Cognichip Aims to Speed Up Chip Design with its new AI Model Cognichip Aims to Speed Up Chip Design with its new AI Model
IMAGE CREDITS: COGNICHIP

Cognichip, a San Francisco-based startup, is emerging from stealth with a bold mission: to use AI to dramatically reduce the time and cost it takes to bring new semiconductor chips to market. The company just raised $33 million in seed funding to build what it calls “artificial chip intelligence” — a foundational AI model designed to assist chip engineers and accelerate innovation across the semiconductor industry.

The funding round was co-led by Lux Capital and Mayfield, with participation from FPV and Candou Ventures.

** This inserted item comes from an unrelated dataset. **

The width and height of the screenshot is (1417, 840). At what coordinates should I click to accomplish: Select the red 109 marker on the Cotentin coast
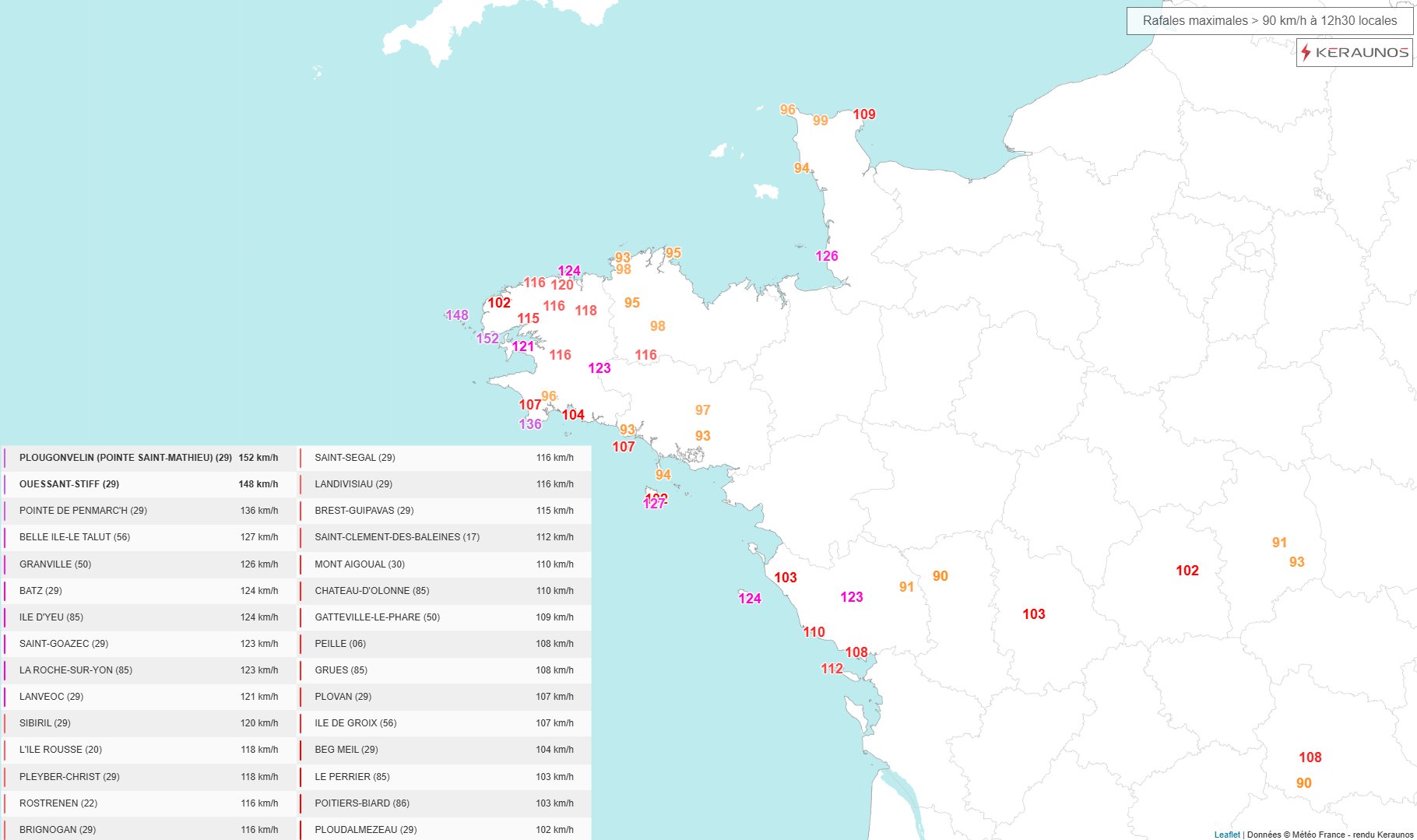[x=864, y=114]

The vision behind Cognichip comes from Faraj Aalaei, a seasoned executive with deep roots in the chip industry, including roles at Fujitsu Network Communications and Centillium Communications. Back in 2015, while participating in the Silicon Valley Leadership Group, Aalaei raised concerns about the dramatic decline in VC funding for chip startups — from over 200 deals in 2000 to just one or two annually by 2015.

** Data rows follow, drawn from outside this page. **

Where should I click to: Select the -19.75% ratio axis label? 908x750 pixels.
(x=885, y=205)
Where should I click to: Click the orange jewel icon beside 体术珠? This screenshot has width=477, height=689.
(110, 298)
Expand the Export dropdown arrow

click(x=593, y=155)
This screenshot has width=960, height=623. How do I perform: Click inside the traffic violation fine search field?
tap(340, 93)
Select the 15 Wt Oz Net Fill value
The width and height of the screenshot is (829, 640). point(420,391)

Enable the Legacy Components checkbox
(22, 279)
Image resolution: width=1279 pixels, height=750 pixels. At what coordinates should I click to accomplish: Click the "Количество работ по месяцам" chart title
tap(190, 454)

“I warned the other CEOs that this cannot be good for us,” Aalaei said. “If that trend continues, we’re going to lose our competitiveness.”

Years later, after launching Candou Ventures and watching the rise of generative AI, Aalaei saw an opportunity to bring AI into semiconductor design — not as a tool, but as a core intelligence layer. That insight became Cognichip, launched in 2024.

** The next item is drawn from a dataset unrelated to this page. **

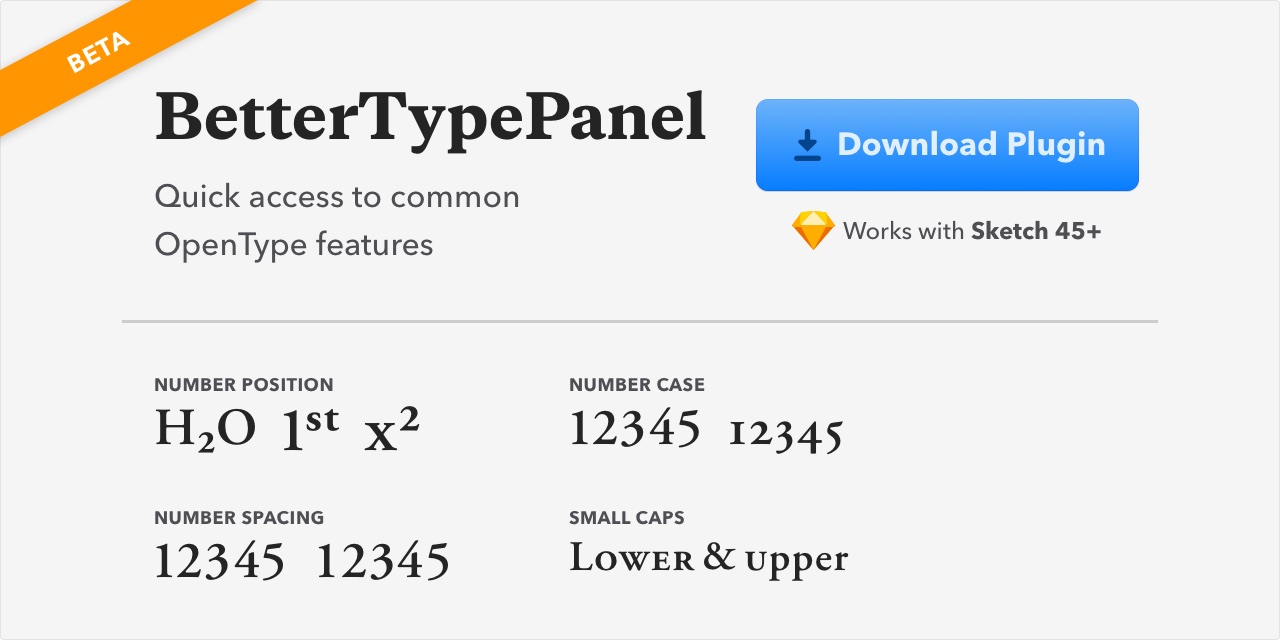1280x640 pixels.
Task: Select the SMALL CAPS heading
Action: [627, 518]
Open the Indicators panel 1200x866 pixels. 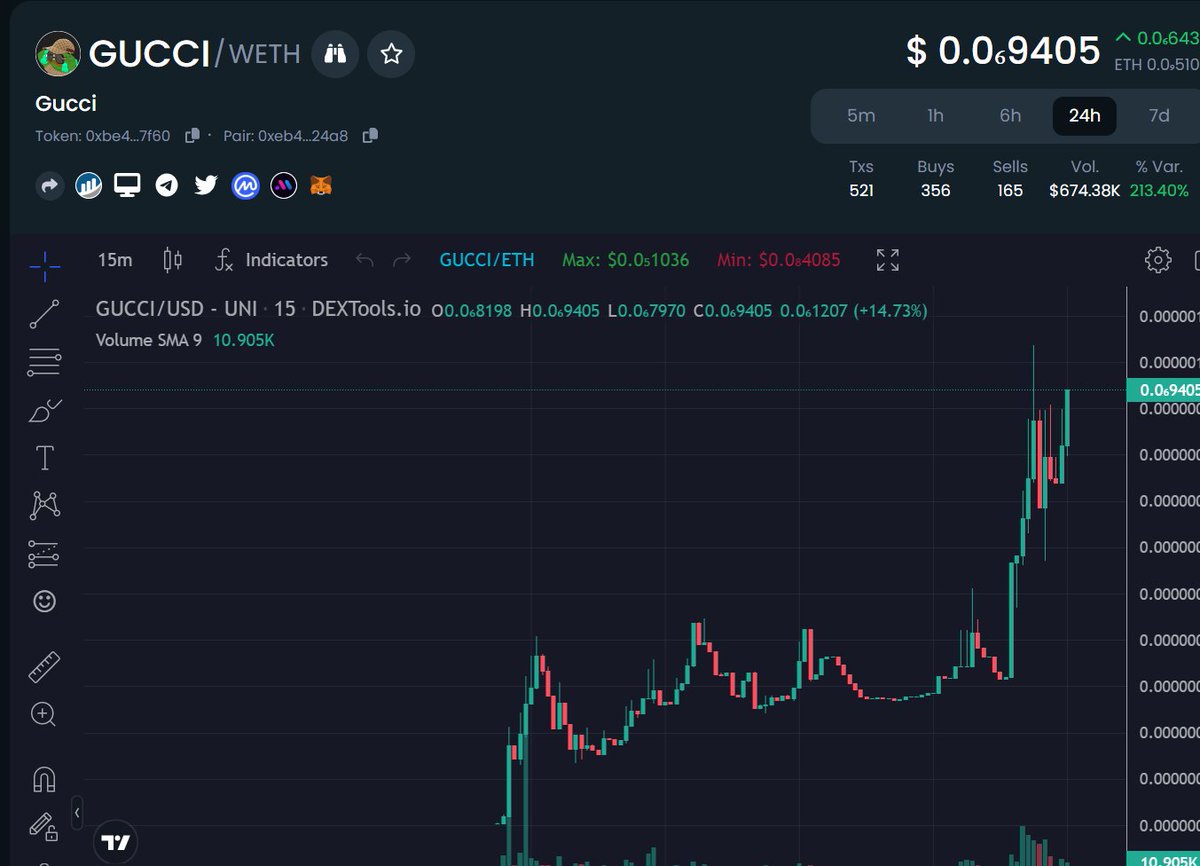[287, 260]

What Is Artificial Chip Intelligence?

Unlike traditional electronic design automation (EDA) tools, Cognichip is building a physics-informed foundational model — designed to act like a virtual chip engineer. The platform will eventually be capable of analyzing data, solving design problems, and optimizing chip development processes across multiple stages of the supply chain.

Aalaei says the goal is to cut chip development times by 50%, reduce costs, and ultimately allow teams to accomplish more with fewer engineers.

“This is not an incremental tool,” Aalaei said. “We’re setting a new goal for the industry.”

The startup has already assembled a team of top AI researchers from Stanford, MIT, and Google, and while the model is still years away from reaching “ultimate performance,” Aalaei believes it will begin helping semiconductor companies long before that.

Once mature, artificial chip intelligence could enable smaller teams to compete with industry giants — paving the way for more domain-specific chips, better tooling, and broader participation in semiconductor innovation.

Investors Say the Timing Is Right

The chip industry’s shortage of specialized talent and increasing complexity has created a massive opportunity for AI. Navin Chaddha, managing partner at Mayfield, said Cognichip addresses a pressing industry pain point.

“If you don’t have humans doing the job, can AI step in?” Chaddha said. “This company’s solution is a painkiller, not a vitamin, for the semiconductor industry.”

With chip demand skyrocketing across everything from smartphones to AI data centers, the need for smarter, faster design tools is only growing. Cognichip’s AI-driven approach could be a game-changer for a trillion-dollar industry that still relies heavily on manual work and legacy software.

Beyond speeding up timelines, Aalaei believes Cognichip can help democratize chip development. By reducing the expertise and capital needed to start building, more startups will be able to experiment, innovate, and bring specialized chips to market — even for niche AI models or custom hardware.

“What we’re doing is about rewriting the rules, not just tweaking them,” Aalaei said.

If Cognichip succeeds, artificial chip intelligence could become a foundational layer for the next era of chip innovation — empowering a new generation of semiconductor companies and breaking down long-standing barriers in the field.